Non se gli olandesi saranno più felici oggi di aver mandato a casa un ridicolo leader xenofobo coi capelli ossigenati che in due anni di vertice non ha fatto che chiacchiere e populismo o più scontenti per essere l’ennesimo paese invischiato in un probabile Grande Coalizione e quindi in un quasi sicuro commissariamento da parte dell’Unione Europea.
Innanzitutto facciamo i calcoli e spieghiamo la situazione. I Liberali della destra moderata (ma che non hanno rinunciato ad un’alleanza di governo con gli xenofobi) sono in testa con 41 seggi ed i Laburisti sono a 37 seggi. I primi potrebbero trovare sostegno solo negli amorfi cristiano-democratici che dopo gli anni d’oro di Balkenende sono franati a 13 seggi. I secondi, invece possono contare sui Socialisti fermi a 15 seggi e sui progressisti di D66 a 12 seggi, entrambi però con l’Euro sullo stomaco. Ma queste alleanze non bastano a nessuno
Il Partito della Libertà del biondo ossigenato Wilders, unico a proporre cacciate degli immigrati (che sono il 70% della manodopera) ha perso 11 seggi ed adesso si trova a 13 seggi e faranno volentieri a meno di lui. Diciamo che un po’ come Le Pen in Francia, Bossi e Maroni in Italia e gli xenofobi austriaci, anche lui si è ovviamente eclissato. Sia il popolo che l’alta finanza non ha bisogno di urlatori che fanno i perfettini sulle pelle degli altri.

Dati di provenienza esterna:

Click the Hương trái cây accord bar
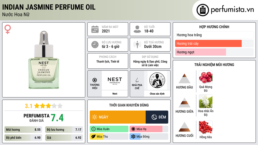Screen dimensions: 258x145 [214, 43]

Adesso, per colpa di questo incasinatissimo sistema proporzionale puro, senza sbarramento e con influenze regionali, le strade per la povera regina Beatrice (povera per modo di dire, è fra le più ricche del mondo) sono due e complicate. A chi affidare questo pastrocchio e per quale soluzione. Una è quella tedesca, ovvero la grandissima coalizione che fa felici banchieri ed agenzie di rating: basta trovare un buon burocrate che metta d’accordo liberali e socialdemocratici ed il gioco è fatto. Rutte potrebbe anche andare bene: ex manager dell’Unilever, bravo ragazzo eccetera eccetera, ma anche Neelie Kroes, un nome di peso nei salotti europei.
Poi c’è la soluzione greca che è anche quella belga ovvero litighiamo per qualche mese o per un anno e torniamo alle elezioni ma sarà difficile che accada. Una cosa è certa: anche l’Olanda sente la crisi, ma è una crisi per pochi ed è più un risultato della frenata europea che non di tracolli interni. L’Olanda in fondo cresce da anni sul privato: grandi privatizzazioni, imprese con un solo dipendente (!), il resto dei lavoratori dipendenti sempre più precario e per giunta uno stato assistenziale sempre più ristretto.
Comunque al di là dell’astensionismo e delle nostalgie da Fiorino, l’Olanda esce dalle urne tutt’altro che euroscettica, con la consapevolezza di aver la forza per poter contrastare in Europa tutte le decisioni che riguardano gli altri: gli scudi anti-spread, gli aiuti agli altri paesi, l’ingresso di Bulgaria e Romania nell’UE ed in Schengen e molto altro. D’altronde le banche ed i risparmi olandesi sono ancora al caldo ed il rating del paese è sempre AAA. Ora però anche a loro toccherà un Mario Monti fatto in casa.